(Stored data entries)
_ _ _

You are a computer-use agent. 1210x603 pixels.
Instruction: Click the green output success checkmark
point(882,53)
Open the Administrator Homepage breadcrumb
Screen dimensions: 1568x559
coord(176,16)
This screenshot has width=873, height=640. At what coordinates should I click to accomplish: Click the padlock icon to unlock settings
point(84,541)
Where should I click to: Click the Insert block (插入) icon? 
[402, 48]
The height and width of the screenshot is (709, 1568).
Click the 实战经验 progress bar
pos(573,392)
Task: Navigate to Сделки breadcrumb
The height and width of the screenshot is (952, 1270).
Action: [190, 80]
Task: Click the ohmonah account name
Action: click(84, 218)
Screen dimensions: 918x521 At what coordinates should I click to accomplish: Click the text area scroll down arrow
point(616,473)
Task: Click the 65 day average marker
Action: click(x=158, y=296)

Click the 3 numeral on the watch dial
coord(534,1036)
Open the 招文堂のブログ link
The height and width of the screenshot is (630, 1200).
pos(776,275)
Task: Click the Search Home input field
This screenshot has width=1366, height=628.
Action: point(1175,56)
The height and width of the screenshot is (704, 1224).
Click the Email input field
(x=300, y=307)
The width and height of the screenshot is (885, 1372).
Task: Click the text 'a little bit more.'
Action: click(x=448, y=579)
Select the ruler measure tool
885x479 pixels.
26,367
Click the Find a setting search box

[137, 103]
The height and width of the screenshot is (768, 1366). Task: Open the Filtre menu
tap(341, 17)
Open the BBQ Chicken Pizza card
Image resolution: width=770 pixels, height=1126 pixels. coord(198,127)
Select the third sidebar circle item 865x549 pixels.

_ _ _

Every record above must appear again in the answer, unchanged.

You are a computer-use agent. 1210x603 pixels.
Instruction: Click the green output success checkmark
point(882,53)
Open the Administrator Homepage breadcrumb
Screen dimensions: 1568x559
coord(176,16)
This screenshot has width=873, height=640. At what coordinates should I click to accomplish: Click the padlock icon to unlock settings
point(84,541)
Where should I click to: Click the Insert block (插入) icon? 
[402, 48]
The height and width of the screenshot is (709, 1568).
Click the 实战经验 progress bar
pos(573,392)
Task: Navigate to Сделки breadcrumb
The height and width of the screenshot is (952, 1270).
Action: [190, 80]
Task: Click the ohmonah account name
Action: click(84, 218)
Screen dimensions: 918x521 At what coordinates should I click to accomplish: Click the text area scroll down arrow
point(616,473)
Task: Click the 65 day average marker
Action: click(x=158, y=296)

Click the 3 numeral on the watch dial
coord(534,1036)
Open the 招文堂のブログ link
The height and width of the screenshot is (630, 1200).
pos(776,275)
Task: Click the Search Home input field
This screenshot has width=1366, height=628.
Action: point(1175,56)
The height and width of the screenshot is (704, 1224).
Click the Email input field
(x=300, y=307)
The width and height of the screenshot is (885, 1372).
Task: Click the text 'a little bit more.'
Action: click(x=448, y=579)
Select the ruler measure tool
885x479 pixels.
26,367
Click the Find a setting search box

[137, 103]
The height and width of the screenshot is (768, 1366). Task: Open the Filtre menu
tap(341, 17)
Open the BBQ Chicken Pizza card
Image resolution: width=770 pixels, height=1126 pixels. coord(198,127)
Select the third sidebar circle item 865x549 pixels.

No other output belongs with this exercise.